== EXERCISE AIM ==
Omit all pictures. Reproduce exactly the lines from the first line of the records below through the line with "modulistica unificata (127, 1570)".
--------
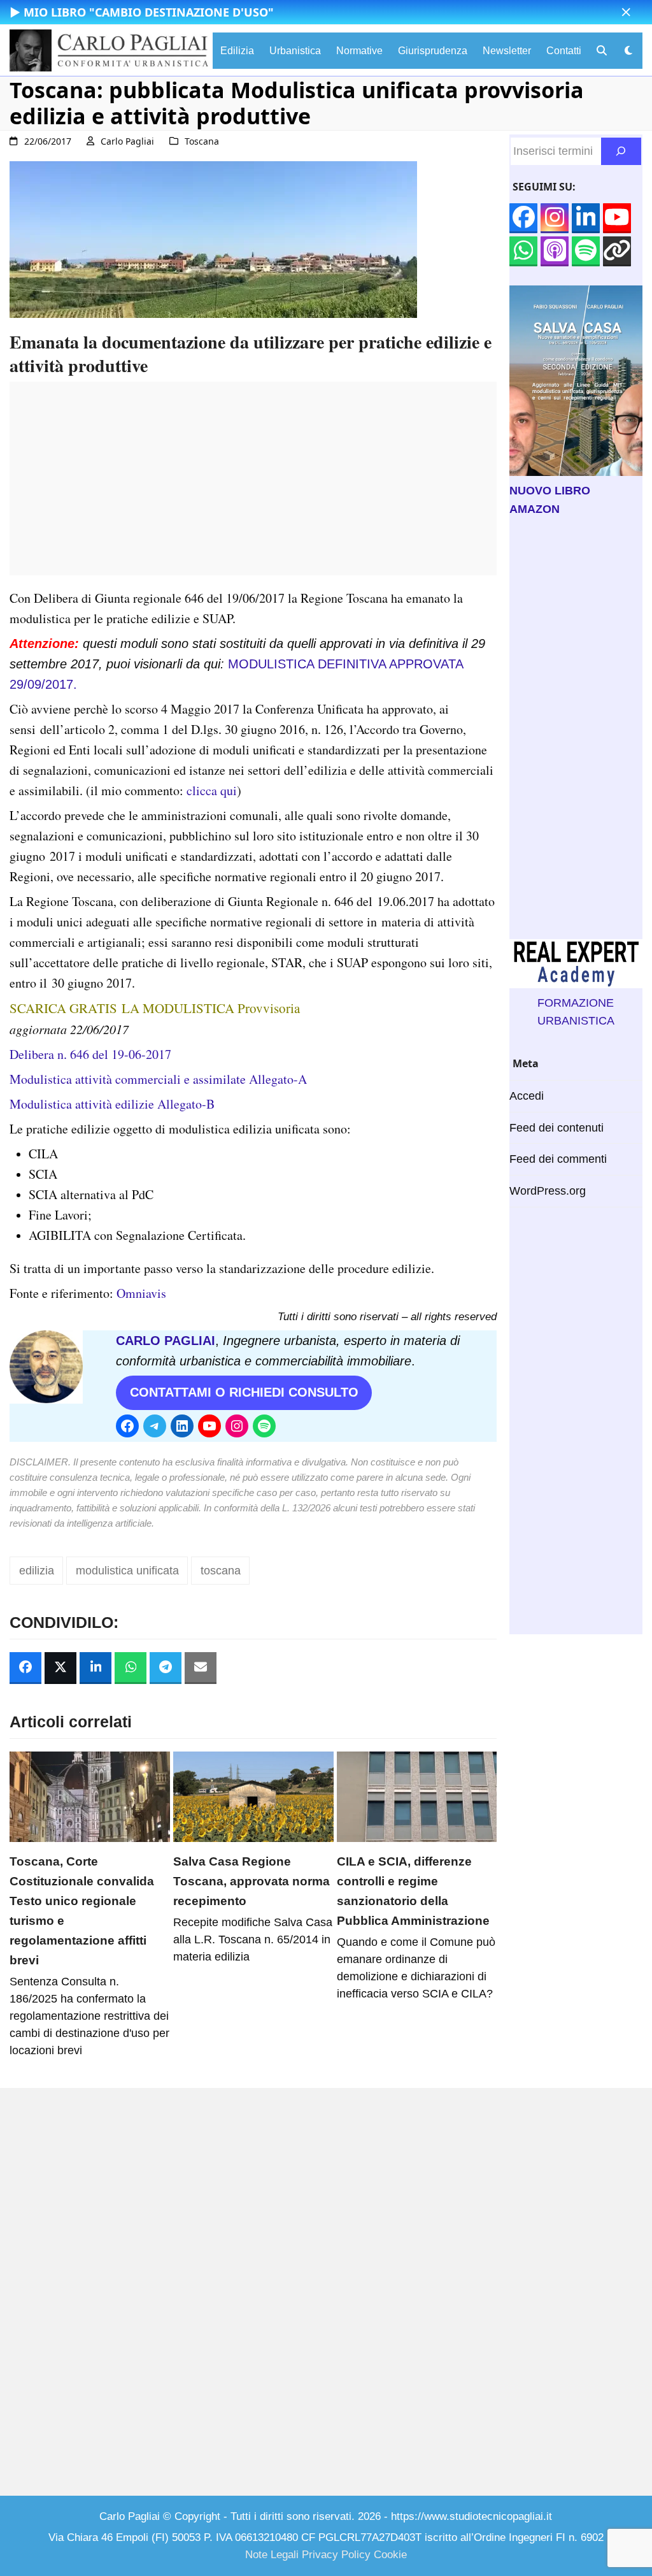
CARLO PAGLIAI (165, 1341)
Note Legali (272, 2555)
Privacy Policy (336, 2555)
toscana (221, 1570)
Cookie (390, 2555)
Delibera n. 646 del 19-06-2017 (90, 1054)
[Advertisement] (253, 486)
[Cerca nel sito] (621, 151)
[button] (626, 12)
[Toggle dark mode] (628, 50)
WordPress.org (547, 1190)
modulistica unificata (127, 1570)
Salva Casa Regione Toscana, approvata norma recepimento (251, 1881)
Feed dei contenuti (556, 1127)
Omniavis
--------
== FINISHED EXERCISE ==
CARLO PAGLIAI (165, 1341)
Note Legali (272, 2555)
Privacy Policy (336, 2555)
toscana (221, 1570)
Cookie (390, 2555)
Delibera n. 646 del 19-06-2017 (90, 1054)
[Advertisement] (253, 486)
[Cerca nel sito] (621, 151)
[button] (626, 12)
[Toggle dark mode] (628, 50)
WordPress.org (547, 1190)
modulistica unificata (127, 1570)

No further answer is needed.